— Il prigioniero! Sì, piglialo! — pensò il Trappola, muovendo verso la scala. — A quest'ora è già fuori dell'uscio. Basta, egli mi manda ed io vado. Il sapore delle pedate non era buono di certo; ma l'odore del vino che ritorna alla luce è di gran lunga peggiore.

— Sessanta vergate sulla schiena! — ripeteva intanto Cepione, mentre tentava di rialzarsi e andava brancolando nel sudiciume. — Ed altrettante ai suoi compagni, prima di metterli in croce! Oh, me la pagheranno, me la pagheranno! Vedete che audacia! Farla a me, a Servilio Cepione! E il fabbroferraio, che era di balla con questo bel mobile! Ah, per l'Averno, se mi capita nelle unghie!... —

Tutto ciò borbottato, gorgogliato a intervalli, si capisce, ed anche frammisto alle spume ingenerose che gli fiottavano dalle labbra. Se lo aveste veduto, quant'era brutto!

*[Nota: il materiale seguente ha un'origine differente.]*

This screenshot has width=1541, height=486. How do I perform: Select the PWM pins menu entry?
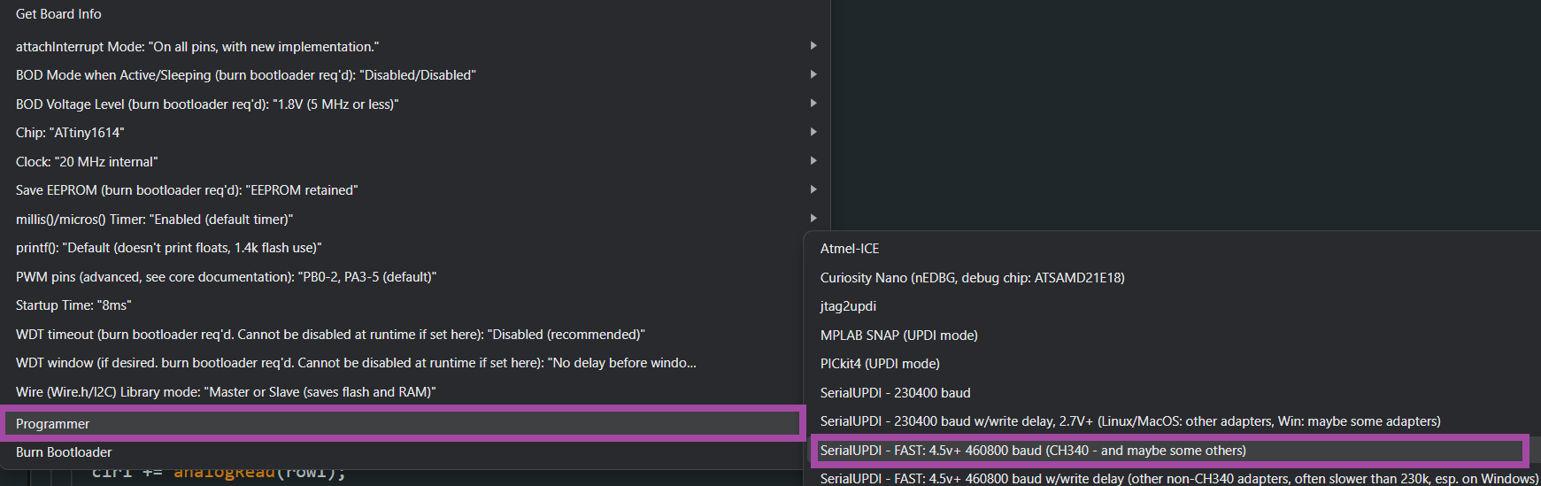click(226, 277)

Clodia Metella, anima nera, se vogliamo, ma donnina di garbo, avrebbe inorridito senz'altro.

Finalmente, mandati dal Trappola, che reputava più salubre di correre sull'orme del fuggiasco scesero nel sotterraneo gli altri servi della casa e trascinarono fuori l'impiastricciato padrone, con la sua catena ai piedi, non potuta levare lì per lì. La brigata dei commensali, che abbiamo lasciata nell'atrio, era tutta sossopra dallo spavento, per aver veduto sbucar fuori e fuggire, non senza distribuzione di busse, quel branco di fuligginosi Ciclopi; ma l'apparizione del vecchio argentario, di quella balla di cenci da mandare al bucato, mutò l'indirizzo e fece dare tutti gli astanti in uno scoppio di risa. Che farci? Il riso è contagioso, e i bricconi non sentono compassione; neanche del proprio simile, che è tutto dire!

A quelle inaspettate accoglienze, Sileno andò su tutte le furie. Guardò intorno e capì che il prigioniero era fuggito. Anche il Trappola, tornato allora dal pròtiro, gli confermò la cosa con la sua aria ingrullita. Fece per saltare addosso ai servi, poi si volse furibondo ai commensali, che seguitavano a ridere; ma le forze gli vennero meno, torse gli occhi, digrignò i denti, e stramazzò privo di sentimento sul musaico dell'atrio.

Finalmente, dopo tanti che gliene avevano augurati in sua vita, gliene capitava uno! Ma, pur troppo, non fu di quelli a ferraiuolo. Giove ottimo massimo non suol dare di queste soddisfazioni alla virtù sulla terra. Si mandò pel medico, e due dozzine di mignatte non ischifarono di succhiare il suo sangue. Lettori, compiangiamo quelle povere bestie.

E ritorniamo a Caio Sempronio; se no, ci pianta lì, come Olimpia sullo scoglio, e chi lo raggiunge è bravo.

Uscito sul margine della strada, aveva seguito Piramo, come un fanciullo seguirebbe la madre. Infatti il suo fedele ostiario lo aveva preso per mano, e, giunto alla svolta dell'isola, si ficcava in un vicolo, mentre i compagni loro scantonavano lesti, chi da una parte e chi da un'altra, senza aspettare il comando.

Il nostro cavaliere camminò un dugento passi a quel modo, senza far parola, chè non era tempo da chiacchiere. In fondo al vicolo stavano due cavalli bardati. Piramo si fermò; il ragazzo, che teneva i cornipedi per le redini, si fece avanti; Caio Sempronio capì a volo, e d'un balzo fu in sella.

— E adesso, padrone, al galoppo! — disse Piramo, che lo aveva prontamente imitato.